Yuan, P., Balidakis, K., Wang, J., Xia, P., Wang, J., Zhang, M., Jiang, W., Schuh, H., Wickert, J., Deng, Z. (2025): Deep Neural Networks for Refining Vertical Modeling of Global Tropospheric Delay. - Geophysical Research Letters, 52, 2, e2024GL111404.
https://doi.org/10.1029/2024gl111404


Cite as: https://gfzpublic.gfz.de/pubman/item/item_5030116
Abstract
Kinematic airborne platforms are becoming increasingly vital for Earth observation.
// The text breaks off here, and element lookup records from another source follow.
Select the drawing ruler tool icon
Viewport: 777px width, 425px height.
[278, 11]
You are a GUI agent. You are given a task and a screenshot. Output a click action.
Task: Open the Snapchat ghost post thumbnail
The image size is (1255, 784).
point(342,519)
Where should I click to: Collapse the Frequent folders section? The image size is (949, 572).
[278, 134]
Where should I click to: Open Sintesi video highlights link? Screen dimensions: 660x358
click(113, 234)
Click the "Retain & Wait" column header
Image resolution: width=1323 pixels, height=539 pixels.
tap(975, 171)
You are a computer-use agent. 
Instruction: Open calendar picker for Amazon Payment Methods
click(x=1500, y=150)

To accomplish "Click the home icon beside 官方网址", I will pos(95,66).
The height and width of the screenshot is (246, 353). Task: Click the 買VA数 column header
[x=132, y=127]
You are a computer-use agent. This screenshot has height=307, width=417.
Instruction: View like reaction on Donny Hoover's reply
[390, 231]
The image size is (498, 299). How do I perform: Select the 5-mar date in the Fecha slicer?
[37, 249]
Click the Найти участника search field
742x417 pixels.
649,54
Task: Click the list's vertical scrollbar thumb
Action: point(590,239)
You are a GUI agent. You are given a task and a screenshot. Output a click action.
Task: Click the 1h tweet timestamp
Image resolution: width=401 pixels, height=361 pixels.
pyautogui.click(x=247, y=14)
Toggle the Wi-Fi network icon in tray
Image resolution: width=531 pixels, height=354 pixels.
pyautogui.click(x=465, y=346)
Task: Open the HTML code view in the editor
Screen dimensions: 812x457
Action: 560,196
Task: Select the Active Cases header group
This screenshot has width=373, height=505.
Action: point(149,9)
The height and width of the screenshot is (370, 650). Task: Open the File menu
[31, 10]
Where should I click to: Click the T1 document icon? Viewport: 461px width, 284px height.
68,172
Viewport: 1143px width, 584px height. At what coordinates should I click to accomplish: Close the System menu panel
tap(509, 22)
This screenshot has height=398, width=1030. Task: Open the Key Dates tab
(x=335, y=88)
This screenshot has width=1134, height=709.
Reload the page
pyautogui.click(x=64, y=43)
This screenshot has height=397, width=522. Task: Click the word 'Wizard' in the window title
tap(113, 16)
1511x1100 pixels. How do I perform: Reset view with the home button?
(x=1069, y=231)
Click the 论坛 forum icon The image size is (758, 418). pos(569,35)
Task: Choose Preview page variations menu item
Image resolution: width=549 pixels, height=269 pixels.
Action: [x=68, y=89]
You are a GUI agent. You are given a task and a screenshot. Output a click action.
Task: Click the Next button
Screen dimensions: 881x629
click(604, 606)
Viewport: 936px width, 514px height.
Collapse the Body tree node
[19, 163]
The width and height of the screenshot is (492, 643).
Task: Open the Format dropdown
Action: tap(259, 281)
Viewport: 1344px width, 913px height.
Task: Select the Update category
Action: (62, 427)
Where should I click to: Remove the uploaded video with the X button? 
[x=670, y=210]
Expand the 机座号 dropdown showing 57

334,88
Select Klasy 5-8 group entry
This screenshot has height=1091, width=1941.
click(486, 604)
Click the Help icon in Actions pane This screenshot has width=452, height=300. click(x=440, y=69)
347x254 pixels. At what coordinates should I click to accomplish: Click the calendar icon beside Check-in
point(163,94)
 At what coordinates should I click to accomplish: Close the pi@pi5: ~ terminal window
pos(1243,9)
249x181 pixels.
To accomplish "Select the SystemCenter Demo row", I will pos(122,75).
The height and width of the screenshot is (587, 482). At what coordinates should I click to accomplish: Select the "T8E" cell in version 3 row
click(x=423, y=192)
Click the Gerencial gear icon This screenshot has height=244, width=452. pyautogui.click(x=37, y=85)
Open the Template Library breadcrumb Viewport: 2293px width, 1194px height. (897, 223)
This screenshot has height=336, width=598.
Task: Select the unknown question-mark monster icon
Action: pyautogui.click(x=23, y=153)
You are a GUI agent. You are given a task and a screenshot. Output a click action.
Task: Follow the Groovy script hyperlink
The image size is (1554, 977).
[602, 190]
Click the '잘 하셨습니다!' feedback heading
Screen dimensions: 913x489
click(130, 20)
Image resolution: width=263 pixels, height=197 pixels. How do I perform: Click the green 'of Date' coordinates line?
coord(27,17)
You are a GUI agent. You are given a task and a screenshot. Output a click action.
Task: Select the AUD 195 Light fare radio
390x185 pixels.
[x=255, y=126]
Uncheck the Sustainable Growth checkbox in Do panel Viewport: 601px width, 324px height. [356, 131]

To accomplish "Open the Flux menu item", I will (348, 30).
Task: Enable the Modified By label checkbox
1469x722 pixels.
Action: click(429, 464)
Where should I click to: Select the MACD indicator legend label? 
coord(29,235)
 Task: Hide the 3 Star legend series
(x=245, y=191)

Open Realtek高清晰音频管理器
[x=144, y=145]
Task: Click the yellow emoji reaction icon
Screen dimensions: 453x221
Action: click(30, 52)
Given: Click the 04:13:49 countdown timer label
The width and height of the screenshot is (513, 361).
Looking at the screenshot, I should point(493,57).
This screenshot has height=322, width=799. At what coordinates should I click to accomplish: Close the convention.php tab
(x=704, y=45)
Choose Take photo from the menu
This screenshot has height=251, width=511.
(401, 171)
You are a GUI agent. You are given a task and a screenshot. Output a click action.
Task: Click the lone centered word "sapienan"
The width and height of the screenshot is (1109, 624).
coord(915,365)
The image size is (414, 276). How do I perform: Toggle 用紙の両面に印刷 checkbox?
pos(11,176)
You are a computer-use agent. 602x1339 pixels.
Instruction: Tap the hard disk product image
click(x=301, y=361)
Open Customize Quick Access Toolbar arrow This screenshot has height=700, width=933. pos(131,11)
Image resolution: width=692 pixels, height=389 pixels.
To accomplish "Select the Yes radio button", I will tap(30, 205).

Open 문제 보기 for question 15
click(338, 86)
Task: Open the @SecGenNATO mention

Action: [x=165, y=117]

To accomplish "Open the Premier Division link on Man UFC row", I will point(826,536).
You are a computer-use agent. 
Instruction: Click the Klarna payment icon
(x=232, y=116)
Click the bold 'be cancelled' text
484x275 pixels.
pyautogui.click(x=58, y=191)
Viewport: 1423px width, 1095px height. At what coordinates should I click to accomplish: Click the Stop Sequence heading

They highlight the critical need for accurate tropospheric delay corrections across varying altitudes, especially as most existing models are limited to Earth's surface. Although analytical functions have been used to model vertical reductions in tropospheric delays, they struggle to capture the intricate vertical variations of atmospheric state. In response, we introduce a novel approach that utilizes deep neural networks (DNN) to reconstruct global three-dimensional zenith hydrostatic delay (ZHD) and zenith wet delays (ZWD) derived from numerical weather models (NWM). Our method reconstructs NWM-derived ZHD and ZWD globally up to 14 km above the Earth's surface, with average precision levels of 0.4 and 0.8 mm, respectively. Compared to the analytical third-order exponential model, the DNN approach demonstrates substantial improvement with global average root-mean-square reductions of 63% for ZHD and 36% for ZWD.